April 28 - Bill Ackman’s Pershing Square announced it has raised $5 billion for a new closed-end fund that forms part of a combined U.S. initial public offering for the alternative asset manager. The firm said the capital raise accompanies an IPO that will bring a flagship Pershing Square fund to a New York listing.
The newly created vehicle is Pershing Square’s first fund offered without performance fees and is being marketed to both U.S. institutional and retail investors. The offering represents a notable step in the firm’s efforts to establish a flagship, publicly traded product in New York.
Pershing Square had attempted to list the new fund, Pershing Square USA (PSUS), earlier in 2024 but withdrew that IPO days before its intended New York debut after demand came in lower than anticipated. The firm subsequently relaunched the offering as part of the combined IPO.
Pershing Square USA and Pershing Square are slated to begin trading on the New York Stock Exchange under the symbols "PSUS" and "PS," respectively, on Wednesday.
Sources of demand for the offering included family offices, pension funds, insurance companies, and high-net-worth investors, who lined up to participate roughly 22 years after Ackman founded his hedge fund, Pershing Square Capital Management, in New York.
Reports issued prior to the offering indicated the IPO was oversubscribed, with more than 85% of orders coming from institutional investors, underscoring the heavy institutional interest in the deal.
Context and implications
The launch of this closed-end fund without performance fees marks a structural change for Pershing Square’s product mix, and the dual listing of PSUS and PS on the NYSE will put both symbols into the public trading ecosystem simultaneously. The oversubscription and the concentration of institutional orders were prominent features of the order book as the offering moved forward.

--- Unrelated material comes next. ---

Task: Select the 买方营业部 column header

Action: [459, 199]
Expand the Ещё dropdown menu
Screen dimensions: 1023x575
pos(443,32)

What remains limited in the public account
The firm disclosed the total amount raised for the closed-end vehicle and the planned trading symbols, and reporting around order composition highlighted institutional dominance in demand. Additional details beyond those public statements and the historical note about the previously withdrawn 2024 attempt were not disclosed in the announcements accompanying the offering.